Editor’s note: I asked Tanya if she would like to recommend a charity that helps children in Africa, and she said: “I have worked with a number of homes, but if there is an opportunity to gain some visibility for any organisation, I would love for people to look at the work The Salvation Army is doing in Africa – they have a number of Children’s Homes and are doing some amazing work in South Africa and Africa
in general.


If you would like to find out more about the Bloxwich and Leamore Olympic Torchbearers as a whole, including those from whom no comments have yet been received, please check out the page dedicated to this information, which you can read via this link.

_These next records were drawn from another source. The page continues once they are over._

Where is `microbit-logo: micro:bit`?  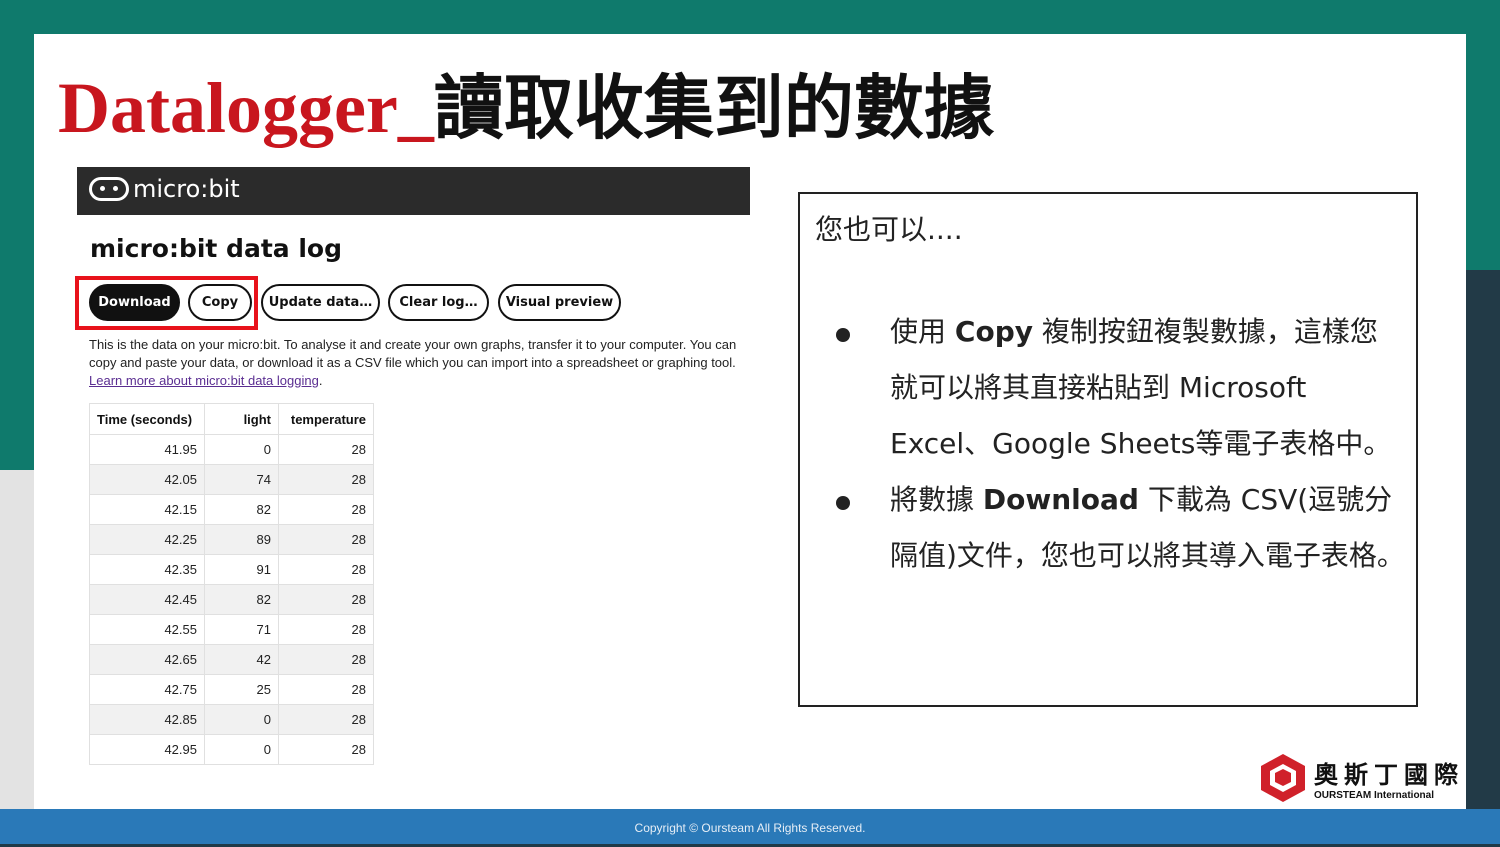 microbit-logo: micro:bit is located at coordinates (164, 189).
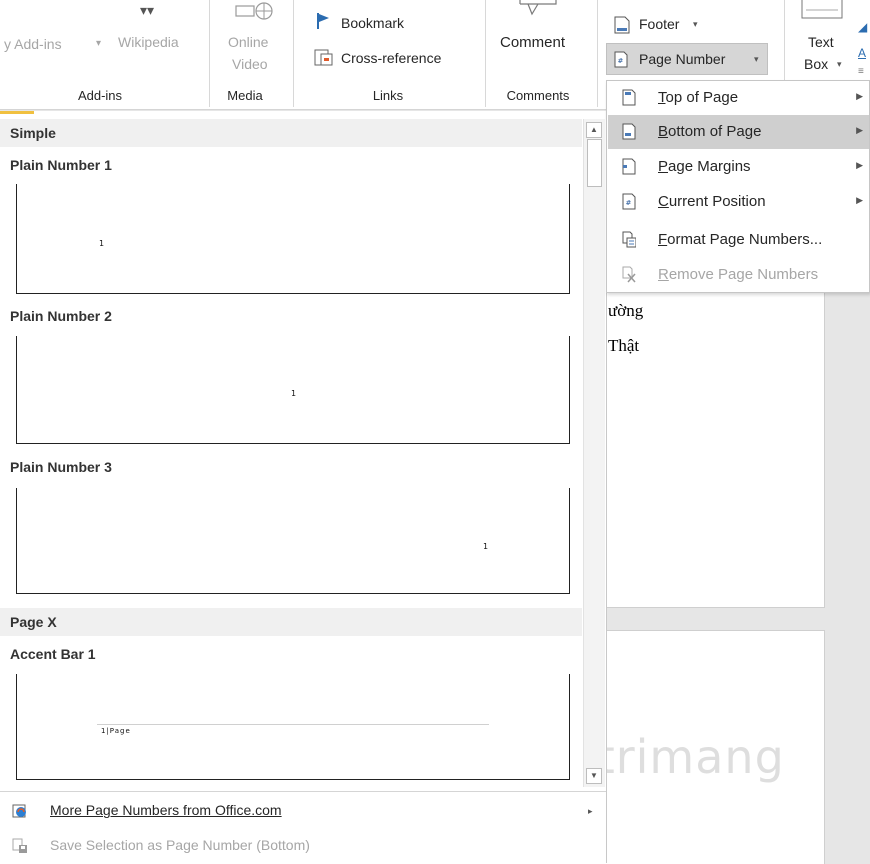 Image resolution: width=870 pixels, height=864 pixels. I want to click on more-page-numbers-item: More Page Numbers from Office.com, so click(147, 810).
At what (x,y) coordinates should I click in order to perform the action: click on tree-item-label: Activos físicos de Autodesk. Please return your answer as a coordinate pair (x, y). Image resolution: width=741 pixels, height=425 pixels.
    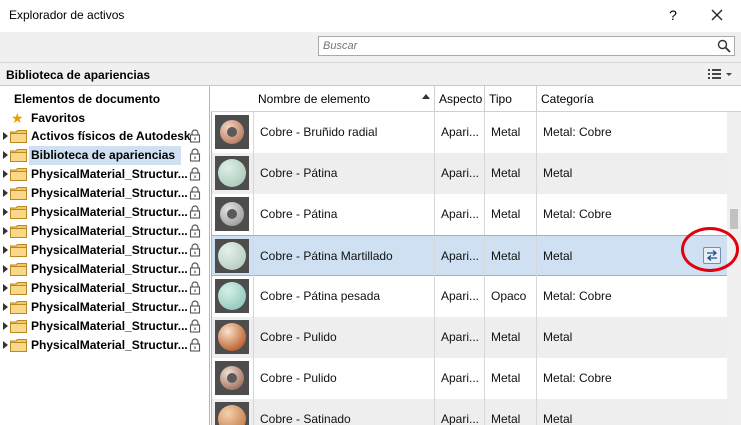
    Looking at the image, I should click on (111, 136).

My thanks go to Kate Goodall at Walsall Council, who helped with contact details, to Ian Morton-Jones of Walsall Council for advice, and of course to Walsall Flickr Group member Gary Crutchley, Alan Hough (uncle of Callum Pattinson) and Torchbearers Giles Birt and Chris Bridgman for additional photographs.

Particular thanks go to all of the Torchbearers for coming to see us in Bloxwich and Leamore, for their kind comments and for their help in compiling this feature.

I wish them, on behalf of the people of Bloxwich, Leamore and Blakenall Heath, who did us proud on Torch Relay Day, the very best for the future – and I hope some of them come back one day, perhaps as Thierry Laurent suggests, for a pint in one of our famous Bloxwich pubs!

And as for the London 2012 Olympic Games themselves – Go Team GB!